It was comforting to know that I would be studying abroad in another English-speaking country, however, one of my biggest concerns was losing points on assignments by forgetting “u” in “colour” or if my writing style wasn’t “proper” (British) English. Turns out, professors did not mind the US spelling (for the most part), were quite understanding, and well prepared for students to come from a variety of backgrounds, cultures, languages, often non-native speakers.
Most of us got through academic work successfully, however, at first, casual conversation was a bit of a struggle. Some phrases or words seemed “strange” (to an American) and even though it’s the same language, parts of British English sounded so different or foreign to someone who was not familiar with the lingo. From my experience, it seemed as though British phrases are more contextual. Some sayings are easier to infer the meaning, but others may not be understood appropriately if the context is not considered.
Tea: the Brit’s “favourite” drink, right? Interestingly enough, “tea” doesn’t always refer to the physical hot or cold beverage as we know it. In the UK, tea can also mean “dinner.” For example, “have you had your tea yet” simply means “have you eaten dinner yet” which might not at all involve drinking tea. You would for sure not hear that in the states!
Born and raised in Southern California, the term “dude” is used among young people to refer to another person no matter the gender. In the UK, you’ll hear “mate” pretty much every day, and I love it!
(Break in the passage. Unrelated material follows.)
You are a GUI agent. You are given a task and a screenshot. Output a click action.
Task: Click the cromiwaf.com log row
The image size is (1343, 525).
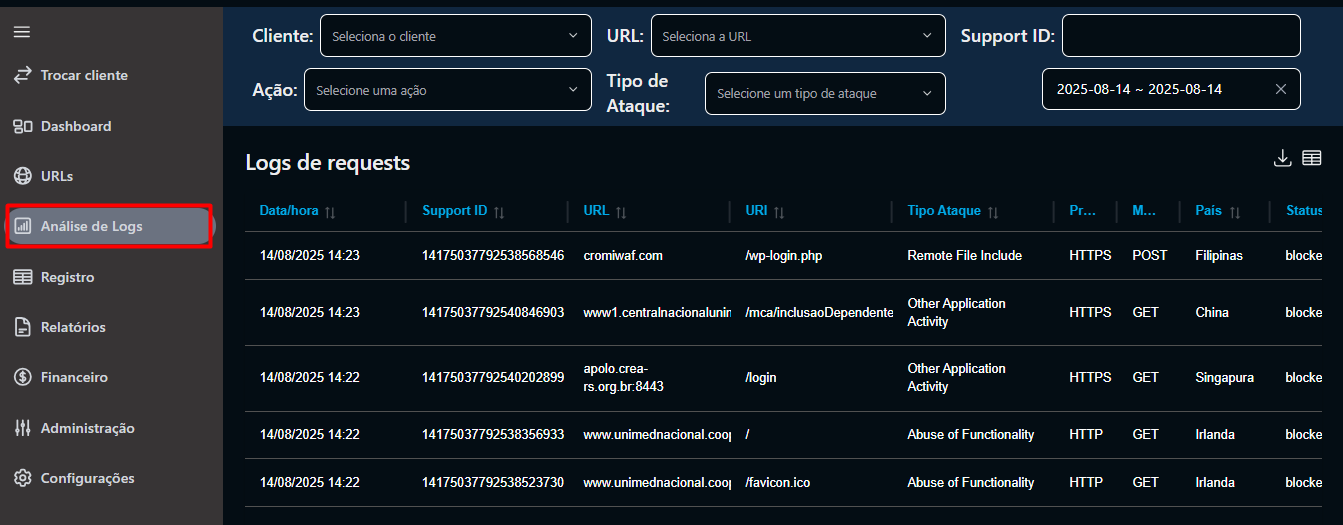tap(623, 256)
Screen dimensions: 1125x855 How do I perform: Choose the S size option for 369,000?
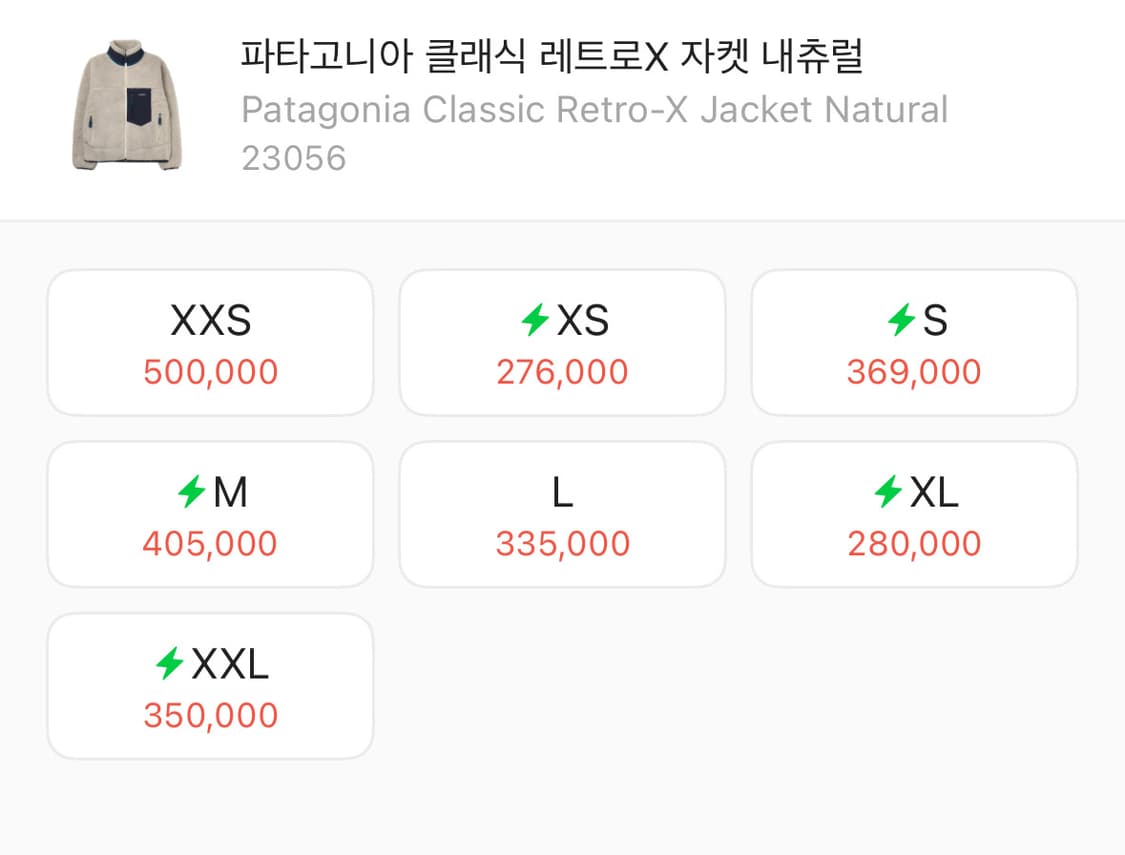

To me, it sounds just a bit more endearing and friendlier than “dude”. Someone may introduce their good friend as their “best mate” or say that they’re going out with their “mates” for a night out. And if someone is describing another person that is not their “mate” they might use the term “bloke,” referring to a male and “doll” as female. I have never heard of the word “bloke” in my life, and when someone told me to look for the “tall bloke at the till” I was lost. “Till”, meaning check-out counter, therefore, I was to look for “the tall guy at the check-out counter.” I’ve also been referred to as “your American doll from California” which at first I did not like the sound of. I then “realised” that doll is simply synonymous with “girl” and not meant to offend or suggest all women are “dolls” but another way to say “the American girl from California.”
After living in the UK for over a year, I’ve adopted a few sayings that I’m sure I’ll naturally lose after moving back to the US, but there is one that will stick forever: “I can’t be bothered”. I have convinced myself that there is no true American equivalent that effectively communicates the mood or emotion of “cbb.” But it basically means “I don’t care” or “I really don’t want to do something.” “I can’t be bothered” truly took on its meaning when a certain master’s degree student started to procrastinate more than she should during the “autumn” (fall) term. I guess after a while she “could be bothered” and finished her assignments well and on time!
I’ll be “gutted” (bummed) when I move back to the US and won’t be able to use my new lingo like “lift” for elevator, “fortnight” referring to a 2-week period, “gobsmacked” meaning astounded, or “fiver” or “tenner” referring to a 5 or 10 “note” (dollar bill). No more dropping 20 quid (bucks) on chocolate and sweets, and no more “pub grub” (hearty British food). UK care packages always welcome! “Cheers!” (Thanks!)